**SOURCE INFORMATION**
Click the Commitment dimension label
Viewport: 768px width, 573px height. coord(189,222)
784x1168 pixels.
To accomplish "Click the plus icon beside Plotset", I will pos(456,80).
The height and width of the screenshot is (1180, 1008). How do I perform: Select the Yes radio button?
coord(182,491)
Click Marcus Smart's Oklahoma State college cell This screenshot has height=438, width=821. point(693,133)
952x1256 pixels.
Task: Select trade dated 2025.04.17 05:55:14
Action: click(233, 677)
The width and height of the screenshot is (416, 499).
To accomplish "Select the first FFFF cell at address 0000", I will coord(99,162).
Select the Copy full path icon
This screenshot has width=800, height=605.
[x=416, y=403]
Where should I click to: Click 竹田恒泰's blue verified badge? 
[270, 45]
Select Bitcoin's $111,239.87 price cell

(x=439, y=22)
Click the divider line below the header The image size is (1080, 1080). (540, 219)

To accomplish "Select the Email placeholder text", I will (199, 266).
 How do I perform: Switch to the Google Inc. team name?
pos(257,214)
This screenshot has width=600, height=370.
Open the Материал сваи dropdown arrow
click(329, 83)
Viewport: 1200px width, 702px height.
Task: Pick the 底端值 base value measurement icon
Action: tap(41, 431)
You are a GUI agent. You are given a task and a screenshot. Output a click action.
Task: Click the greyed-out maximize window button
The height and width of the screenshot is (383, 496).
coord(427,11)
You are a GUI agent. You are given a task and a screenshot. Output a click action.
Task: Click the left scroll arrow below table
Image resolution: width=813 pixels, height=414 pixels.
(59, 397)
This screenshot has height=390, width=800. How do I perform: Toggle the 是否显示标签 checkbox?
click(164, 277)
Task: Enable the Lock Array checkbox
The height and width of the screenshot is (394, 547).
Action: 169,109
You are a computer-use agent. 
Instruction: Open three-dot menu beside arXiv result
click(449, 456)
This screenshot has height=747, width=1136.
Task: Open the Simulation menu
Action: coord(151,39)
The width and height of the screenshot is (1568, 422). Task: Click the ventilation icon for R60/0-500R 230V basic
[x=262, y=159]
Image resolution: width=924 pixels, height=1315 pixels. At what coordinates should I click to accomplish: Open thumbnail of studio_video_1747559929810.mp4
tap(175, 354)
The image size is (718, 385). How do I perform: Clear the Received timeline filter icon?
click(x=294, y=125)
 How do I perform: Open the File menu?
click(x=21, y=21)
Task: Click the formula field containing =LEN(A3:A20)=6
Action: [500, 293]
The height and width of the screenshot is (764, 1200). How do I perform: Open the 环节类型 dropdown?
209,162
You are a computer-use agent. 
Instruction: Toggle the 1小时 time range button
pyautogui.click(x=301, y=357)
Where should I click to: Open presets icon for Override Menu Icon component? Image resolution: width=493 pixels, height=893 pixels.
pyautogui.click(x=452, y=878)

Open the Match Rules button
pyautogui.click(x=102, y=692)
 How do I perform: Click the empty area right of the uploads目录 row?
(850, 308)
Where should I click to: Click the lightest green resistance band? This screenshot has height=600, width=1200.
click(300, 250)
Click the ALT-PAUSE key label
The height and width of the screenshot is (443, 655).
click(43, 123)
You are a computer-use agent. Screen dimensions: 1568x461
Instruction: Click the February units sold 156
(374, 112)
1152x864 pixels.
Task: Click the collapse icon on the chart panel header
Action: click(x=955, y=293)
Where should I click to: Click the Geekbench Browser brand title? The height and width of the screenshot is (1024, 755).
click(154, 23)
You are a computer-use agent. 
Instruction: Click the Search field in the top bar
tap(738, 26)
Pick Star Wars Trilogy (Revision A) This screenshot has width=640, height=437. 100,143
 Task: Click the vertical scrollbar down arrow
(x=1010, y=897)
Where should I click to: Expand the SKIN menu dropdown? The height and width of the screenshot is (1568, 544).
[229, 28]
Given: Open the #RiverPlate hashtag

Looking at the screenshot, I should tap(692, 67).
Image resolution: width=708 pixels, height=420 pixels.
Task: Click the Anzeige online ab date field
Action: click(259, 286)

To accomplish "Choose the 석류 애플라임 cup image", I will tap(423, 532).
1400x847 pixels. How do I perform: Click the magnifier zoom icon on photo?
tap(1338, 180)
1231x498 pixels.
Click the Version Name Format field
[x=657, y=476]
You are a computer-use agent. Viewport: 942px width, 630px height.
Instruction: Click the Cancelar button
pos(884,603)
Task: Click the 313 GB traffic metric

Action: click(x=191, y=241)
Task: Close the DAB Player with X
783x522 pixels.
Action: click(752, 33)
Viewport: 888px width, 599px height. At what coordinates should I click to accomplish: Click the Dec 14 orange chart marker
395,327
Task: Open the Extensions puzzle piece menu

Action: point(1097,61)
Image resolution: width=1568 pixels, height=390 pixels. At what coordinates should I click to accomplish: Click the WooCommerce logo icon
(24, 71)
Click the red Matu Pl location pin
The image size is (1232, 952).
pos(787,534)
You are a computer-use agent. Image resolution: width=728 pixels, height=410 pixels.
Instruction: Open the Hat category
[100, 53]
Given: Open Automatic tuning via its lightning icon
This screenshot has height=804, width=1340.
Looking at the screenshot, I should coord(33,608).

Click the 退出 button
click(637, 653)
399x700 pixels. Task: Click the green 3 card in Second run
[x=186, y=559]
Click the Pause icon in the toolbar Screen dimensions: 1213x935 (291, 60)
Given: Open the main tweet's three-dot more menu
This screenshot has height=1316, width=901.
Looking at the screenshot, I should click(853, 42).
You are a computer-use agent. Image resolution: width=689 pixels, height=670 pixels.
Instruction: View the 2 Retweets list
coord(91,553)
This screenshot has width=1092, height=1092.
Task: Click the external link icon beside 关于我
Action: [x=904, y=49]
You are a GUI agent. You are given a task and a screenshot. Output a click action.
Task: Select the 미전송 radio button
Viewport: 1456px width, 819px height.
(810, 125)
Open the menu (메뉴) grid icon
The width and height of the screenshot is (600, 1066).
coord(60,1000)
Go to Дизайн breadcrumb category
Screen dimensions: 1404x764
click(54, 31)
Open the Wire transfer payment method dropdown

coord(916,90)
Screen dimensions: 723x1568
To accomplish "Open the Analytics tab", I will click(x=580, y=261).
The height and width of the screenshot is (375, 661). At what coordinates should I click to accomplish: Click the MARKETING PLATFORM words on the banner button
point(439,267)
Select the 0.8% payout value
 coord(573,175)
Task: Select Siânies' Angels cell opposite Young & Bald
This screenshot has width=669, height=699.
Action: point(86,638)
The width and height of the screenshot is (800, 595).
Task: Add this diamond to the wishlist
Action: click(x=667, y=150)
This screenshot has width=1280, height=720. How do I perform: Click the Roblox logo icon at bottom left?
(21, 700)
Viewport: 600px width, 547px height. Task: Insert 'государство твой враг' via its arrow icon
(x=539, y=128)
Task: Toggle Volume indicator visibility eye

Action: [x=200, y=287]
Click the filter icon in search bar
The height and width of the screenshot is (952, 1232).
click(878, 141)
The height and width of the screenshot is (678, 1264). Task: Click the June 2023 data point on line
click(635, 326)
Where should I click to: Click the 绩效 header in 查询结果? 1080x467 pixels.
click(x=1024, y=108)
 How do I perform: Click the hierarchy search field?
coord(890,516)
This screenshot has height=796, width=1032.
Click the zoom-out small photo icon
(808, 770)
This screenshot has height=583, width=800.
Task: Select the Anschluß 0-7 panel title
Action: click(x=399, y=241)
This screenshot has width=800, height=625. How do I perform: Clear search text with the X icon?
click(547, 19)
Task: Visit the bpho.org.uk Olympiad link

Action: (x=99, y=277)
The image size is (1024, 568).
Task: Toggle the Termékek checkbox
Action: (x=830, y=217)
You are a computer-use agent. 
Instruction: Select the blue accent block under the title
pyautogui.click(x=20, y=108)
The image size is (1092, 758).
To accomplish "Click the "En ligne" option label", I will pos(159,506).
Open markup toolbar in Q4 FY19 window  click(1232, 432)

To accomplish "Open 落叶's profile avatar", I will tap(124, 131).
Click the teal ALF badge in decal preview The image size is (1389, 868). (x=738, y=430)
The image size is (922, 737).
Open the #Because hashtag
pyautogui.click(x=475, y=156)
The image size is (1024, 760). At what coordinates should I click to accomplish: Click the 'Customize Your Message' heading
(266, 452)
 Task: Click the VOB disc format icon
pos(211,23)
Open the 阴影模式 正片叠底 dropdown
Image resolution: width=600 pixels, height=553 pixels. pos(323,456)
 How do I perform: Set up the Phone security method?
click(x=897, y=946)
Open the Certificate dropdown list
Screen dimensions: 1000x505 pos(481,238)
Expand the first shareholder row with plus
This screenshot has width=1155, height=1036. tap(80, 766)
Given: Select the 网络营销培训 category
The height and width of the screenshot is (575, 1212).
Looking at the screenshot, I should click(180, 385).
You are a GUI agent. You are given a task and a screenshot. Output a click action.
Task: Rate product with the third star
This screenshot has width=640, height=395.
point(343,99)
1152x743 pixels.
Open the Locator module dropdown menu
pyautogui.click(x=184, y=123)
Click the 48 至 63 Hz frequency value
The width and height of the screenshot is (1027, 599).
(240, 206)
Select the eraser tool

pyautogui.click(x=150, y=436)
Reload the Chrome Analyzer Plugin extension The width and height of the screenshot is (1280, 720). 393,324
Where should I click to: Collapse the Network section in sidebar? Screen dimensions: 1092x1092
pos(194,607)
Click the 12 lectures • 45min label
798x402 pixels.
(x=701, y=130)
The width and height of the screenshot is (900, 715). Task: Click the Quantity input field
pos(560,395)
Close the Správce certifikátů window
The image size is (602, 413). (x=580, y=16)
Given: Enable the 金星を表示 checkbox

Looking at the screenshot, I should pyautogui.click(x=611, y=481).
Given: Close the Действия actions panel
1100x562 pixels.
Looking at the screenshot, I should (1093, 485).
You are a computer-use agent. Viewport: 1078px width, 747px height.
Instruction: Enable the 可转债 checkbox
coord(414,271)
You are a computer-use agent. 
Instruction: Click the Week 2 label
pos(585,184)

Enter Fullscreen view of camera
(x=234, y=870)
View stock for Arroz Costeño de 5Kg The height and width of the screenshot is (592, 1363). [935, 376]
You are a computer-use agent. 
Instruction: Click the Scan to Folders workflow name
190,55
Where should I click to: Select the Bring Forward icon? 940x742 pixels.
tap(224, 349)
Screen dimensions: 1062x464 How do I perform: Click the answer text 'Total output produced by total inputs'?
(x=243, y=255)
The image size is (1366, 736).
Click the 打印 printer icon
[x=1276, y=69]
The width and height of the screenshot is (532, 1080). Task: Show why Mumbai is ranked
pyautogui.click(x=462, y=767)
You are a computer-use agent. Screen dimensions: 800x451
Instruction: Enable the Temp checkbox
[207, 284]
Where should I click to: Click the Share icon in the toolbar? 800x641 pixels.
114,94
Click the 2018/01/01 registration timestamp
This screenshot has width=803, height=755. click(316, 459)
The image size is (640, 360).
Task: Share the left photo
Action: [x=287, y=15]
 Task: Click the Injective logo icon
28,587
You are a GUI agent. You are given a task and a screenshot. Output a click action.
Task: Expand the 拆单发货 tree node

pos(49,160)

**TASK**
Lines from the one containing "Given: Close the Действия actions panel" through the last line of the records, both included, are the only ones to print, each exactly as it is.

**ANSWER TO THE PROBLEM**
Given: Close the Действия actions panel
1100x562 pixels.
Looking at the screenshot, I should (1093, 485).
You are a computer-use agent. Viewport: 1078px width, 747px height.
Instruction: Enable the 可转债 checkbox
coord(414,271)
You are a computer-use agent. 
Instruction: Click the Week 2 label
pos(585,184)

Enter Fullscreen view of camera
(x=234, y=870)
View stock for Arroz Costeño de 5Kg The height and width of the screenshot is (592, 1363). [935, 376]
You are a computer-use agent. 
Instruction: Click the Scan to Folders workflow name
190,55
Where should I click to: Select the Bring Forward icon? 940x742 pixels.
tap(224, 349)
Screen dimensions: 1062x464 How do I perform: Click the answer text 'Total output produced by total inputs'?
(x=243, y=255)
The image size is (1366, 736).
Click the 打印 printer icon
[x=1276, y=69]
The width and height of the screenshot is (532, 1080). Task: Show why Mumbai is ranked
pyautogui.click(x=462, y=767)
You are a computer-use agent. Screen dimensions: 800x451
Instruction: Enable the Temp checkbox
[207, 284]
Where should I click to: Click the Share icon in the toolbar? 800x641 pixels.
114,94
Click the 2018/01/01 registration timestamp
This screenshot has width=803, height=755. click(316, 459)
The image size is (640, 360).
Task: Share the left photo
Action: [x=287, y=15]
 Task: Click the Injective logo icon
28,587
You are a GUI agent. You are given a task and a screenshot. Output a click action.
Task: Expand the 拆单发货 tree node

pos(49,160)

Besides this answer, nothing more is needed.